Biostar Beta. Not for public use.
OrthoDB - How to retrieve ortholog groups for only the selected species
0
Entering edit mode
18 months ago
al-ash • 100
Japan/Okinawa/OIST

I'm using JSON API to retrieve from OrthoDB ortholog cluster ids for which genes are present in the selected species (e.g. Blatella germanica and Zootermopsis nevadensis), but apparently the retrieval is not limited with the argument species=6973%2C136037 which I'm using; rather it retrieves all ortholog cluster ids predicted at the node of "Insecta". I would expect that there is a straightforward way how to limit the ortholog cluster id retrieval to the selected species but I can not figure it out (I'm a novice user).

I was expecting that if I select only some species and then check "Present in all species option" this will do the job, but this option is not returning any hit (http://www.orthodb.org/?singlecopy=1&level=50557&species=6973%2C136037&universal=1) while if I do not limit my retrieval this way and do the filtering of the retrieved ortholog group clusters manually by grepping I do obtain ortholog gene clusters for the selected species.

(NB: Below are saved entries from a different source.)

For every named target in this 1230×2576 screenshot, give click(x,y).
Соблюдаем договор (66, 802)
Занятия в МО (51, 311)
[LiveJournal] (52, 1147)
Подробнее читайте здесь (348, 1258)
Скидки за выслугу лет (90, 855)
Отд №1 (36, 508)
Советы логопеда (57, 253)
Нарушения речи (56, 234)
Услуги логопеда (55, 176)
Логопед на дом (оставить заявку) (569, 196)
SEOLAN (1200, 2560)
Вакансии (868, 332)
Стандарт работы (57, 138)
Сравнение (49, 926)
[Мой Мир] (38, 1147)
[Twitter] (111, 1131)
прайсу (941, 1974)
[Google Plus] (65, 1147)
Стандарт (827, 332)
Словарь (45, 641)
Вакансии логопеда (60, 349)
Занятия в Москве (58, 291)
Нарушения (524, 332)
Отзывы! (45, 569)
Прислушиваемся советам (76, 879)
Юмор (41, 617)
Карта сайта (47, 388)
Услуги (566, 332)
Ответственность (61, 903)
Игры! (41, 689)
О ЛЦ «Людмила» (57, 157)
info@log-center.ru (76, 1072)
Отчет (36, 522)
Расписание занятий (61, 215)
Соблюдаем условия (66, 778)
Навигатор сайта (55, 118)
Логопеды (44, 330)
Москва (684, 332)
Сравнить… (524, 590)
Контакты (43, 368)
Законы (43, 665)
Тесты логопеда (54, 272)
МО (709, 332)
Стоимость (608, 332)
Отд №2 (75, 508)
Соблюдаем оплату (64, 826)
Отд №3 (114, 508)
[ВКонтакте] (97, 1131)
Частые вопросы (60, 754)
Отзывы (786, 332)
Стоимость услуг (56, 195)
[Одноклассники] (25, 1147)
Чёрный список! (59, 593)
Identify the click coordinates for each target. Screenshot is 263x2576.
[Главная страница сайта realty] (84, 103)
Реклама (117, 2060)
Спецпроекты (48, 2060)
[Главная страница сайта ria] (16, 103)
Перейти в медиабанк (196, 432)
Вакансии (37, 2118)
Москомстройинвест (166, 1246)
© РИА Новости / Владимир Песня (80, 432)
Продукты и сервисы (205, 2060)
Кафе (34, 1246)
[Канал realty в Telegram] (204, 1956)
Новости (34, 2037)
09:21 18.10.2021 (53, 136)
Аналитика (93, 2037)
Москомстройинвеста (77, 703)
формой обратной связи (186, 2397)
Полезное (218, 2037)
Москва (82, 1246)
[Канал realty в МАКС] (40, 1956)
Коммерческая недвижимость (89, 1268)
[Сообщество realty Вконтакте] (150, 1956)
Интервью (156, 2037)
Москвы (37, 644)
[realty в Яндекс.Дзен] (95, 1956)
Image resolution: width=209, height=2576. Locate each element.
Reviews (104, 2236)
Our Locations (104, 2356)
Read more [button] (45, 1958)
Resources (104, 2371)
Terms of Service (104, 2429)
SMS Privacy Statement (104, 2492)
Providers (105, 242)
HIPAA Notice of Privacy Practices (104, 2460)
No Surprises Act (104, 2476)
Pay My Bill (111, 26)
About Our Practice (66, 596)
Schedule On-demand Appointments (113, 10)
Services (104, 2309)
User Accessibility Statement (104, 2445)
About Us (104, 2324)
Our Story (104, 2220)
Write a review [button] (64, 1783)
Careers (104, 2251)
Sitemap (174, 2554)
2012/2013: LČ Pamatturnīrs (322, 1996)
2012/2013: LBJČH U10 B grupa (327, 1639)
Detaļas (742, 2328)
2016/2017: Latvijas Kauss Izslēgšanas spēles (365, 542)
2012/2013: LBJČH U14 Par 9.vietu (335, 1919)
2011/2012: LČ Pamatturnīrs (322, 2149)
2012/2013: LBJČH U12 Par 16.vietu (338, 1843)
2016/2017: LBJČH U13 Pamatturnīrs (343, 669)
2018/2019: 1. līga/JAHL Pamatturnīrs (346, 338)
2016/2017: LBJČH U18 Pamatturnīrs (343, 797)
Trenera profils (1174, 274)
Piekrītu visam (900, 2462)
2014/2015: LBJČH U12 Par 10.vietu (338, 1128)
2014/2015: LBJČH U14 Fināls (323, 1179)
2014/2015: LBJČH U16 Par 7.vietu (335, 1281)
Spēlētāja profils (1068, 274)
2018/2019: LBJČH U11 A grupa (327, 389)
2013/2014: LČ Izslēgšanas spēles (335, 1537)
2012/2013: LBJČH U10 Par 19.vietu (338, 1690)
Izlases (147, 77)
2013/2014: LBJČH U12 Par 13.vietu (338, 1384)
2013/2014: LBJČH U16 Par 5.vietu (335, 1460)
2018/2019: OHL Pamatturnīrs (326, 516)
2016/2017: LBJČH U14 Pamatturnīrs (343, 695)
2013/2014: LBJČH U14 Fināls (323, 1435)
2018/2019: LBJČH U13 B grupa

I'm using the following command to retrieve the ortholog cluster ids:

wget -O retrievedOGs.txt 'http://www.orthodb.org/search?singlecopy=1&limit=40000&level=50557&species=6973%2C136037'


In the subsequent step of retrieval of table of gene annotations by looping through the cluster ids saved in variable ORTHOLOGCLUSTERS:

wget -O - 'http://www.orthodb.org/tab?id='"\$ORTHOLOGCLUSTERS"'&level=50557&species=6973%2C136037' > OGtable.txt


l'm obtaining in the output file (OGtable.txt) lines without any annotation information for those ortholog clusters for which there are no genes in the selected species. I could filter the required information from this table but it is a bit wasteful since I'm wgeting from OrthoDB many ortholog cluster ids without any annotation (which takes also quite some time due to their limitation on maximum downloaded hits per second).

Is there some more efficient way how to limit the retrieval of ortholog cluster ids only to the species of interest? Thanks!